1 The Journey To Huila

A Nighttime Travel

Colombians like to travel at night. Why? I don’t know. Perhaps because they can sleep. They have such a beautiful country it is a shame to travel at night: it isn’t like endless miles of North Dakota, an experience I’ve had and am not particularly keen to repeat.

I don’t know how they sleep, though. There’s always something on: music, movies, something. All the buses have screens and play movies—and you can guess which side of the illegal/legal border they’re from. What was unusual about our bus was that when they played an R-rated movie, some of the people shouted protests at points (pigs! filth!). To no avail, of course, but at least some kind of complaint was registered. (I’ve seen Fireproof two times in Colombian buses. It seems one must either have the one or the other, Fireproof or the R-rated, which is why I have stopped complaining about the R-rated.) When the movie is gone, they’ll put on music and after that probably another movie.

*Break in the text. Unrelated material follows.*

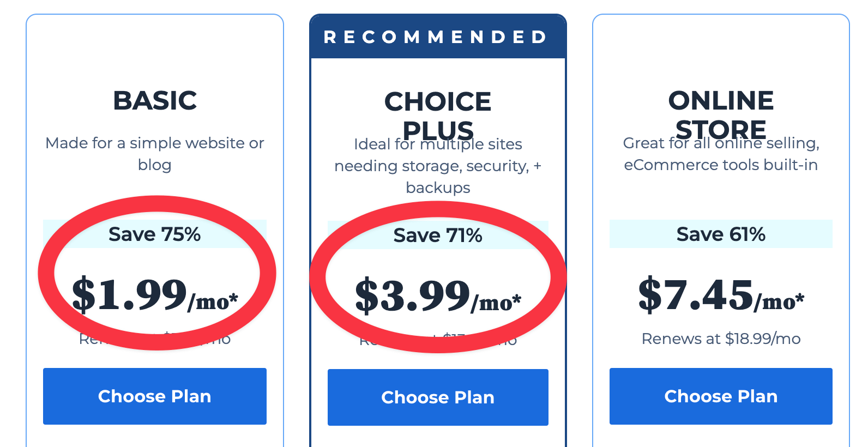The image size is (868, 447).
Task: Click the Choose Plan button for Online Store
Action: click(x=720, y=396)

It may be that Colombians travel at night because they only have to see one movie: I don’t know since I’ve only traveled once at night. They ran the movie once, it jammed, they tried it another time and it went. I must say that it was kind of appropriate that they played that movie at night since it was set in the 70’s, the decade of nightmares. When it was done they quit and it was vallenatos after that, all the way till 3 AM in the glorious bus terminal of Neiva.

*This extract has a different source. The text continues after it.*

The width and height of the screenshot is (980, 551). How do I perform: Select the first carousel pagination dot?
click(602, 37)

But perhaps the clinching reason for traveling at night is that it goes by quickly once you fall asleep. That, for me, was almost worth missing the landscape. How we managed to fall asleep is perhaps the mystery in all this.

B Bus Terminal Culture

As you can surmise from the whole movie situation, the Colombian bus system seems to be run by evangelicals and lewd fellows of the baser sort. The terminals reflect this sinister blend, and they fascinate me, perhaps for all the wrong reasons. The quiddity of a terminal is smarm, or perhaps a smarmy hustling: sweating, fat men counting bills with strange intensity under a light besieged by insects. A lot of unregulated dealing goes on in the terminal, and there is a sort of symbolism of this kind of dealing in the shops and restaurants you find there. These places regularly serve bus drivers, bus hawkers (I’d call them conductors, but then you would get wrong ideas about solicitude. Example: our ‘conductor’ scrutinized every bill he received with undisguised suspicion, scowling. Of course, the passengers started it by cheerfully shouting for the air to be turned on—no air on this one—for the movie to start, for a discount, for refreshments—ha!), and the nameless scum who perpetrate the religious movie . . . and the lewd. So these places have something of the same grease and diesel fume residue, of the unbuttoned shirt, of ties and short sleeves, of the fixed stare of avarice.

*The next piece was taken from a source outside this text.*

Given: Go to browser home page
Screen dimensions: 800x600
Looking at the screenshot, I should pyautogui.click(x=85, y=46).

The Colombian passenger is equal to all these hazards and is seldom bested. I don’t know which came first: the customer or the service, but they correspond like an empanada and aji (chips and salsa, for the couch potato crowd). The crowds move restlessly in the terminal, vainly seeking tickets at the ticket counter, successfully finding tickets in the narrow passages that connect the general ticket purchasing area to the general waiting area—vague designations for places of ambiguous purpose and dubious use. In these passages promises are made, haggles are waged, deals are accomplished, and a seat is secured.

3 AM in Neiva. Restaurants open, sulky, hot weather, quarreling bus drivers blocking the way, mephitic restrooms that will set you back 900 COPs, and the always cheerful passengers complaining, wheedling, feigning outrage with grins, knowing that in the end they’ll feel like they’ve won, that whatever the system takes out of them, it is a triumphant system because however they do, they will arrive.

One thought on “1 The Journey To Huila

  1. North Dakota isn’t so bad, though it depends upon which route one takes. But then, maybe I have a natural love of coyote country, having been reared in eastern South Dakota.

    I look forward to more of the writing as found in the outline. I can almost sense what it is like to be there in the terminal; it reminds me of my own previous encounters with various modes of public transportation.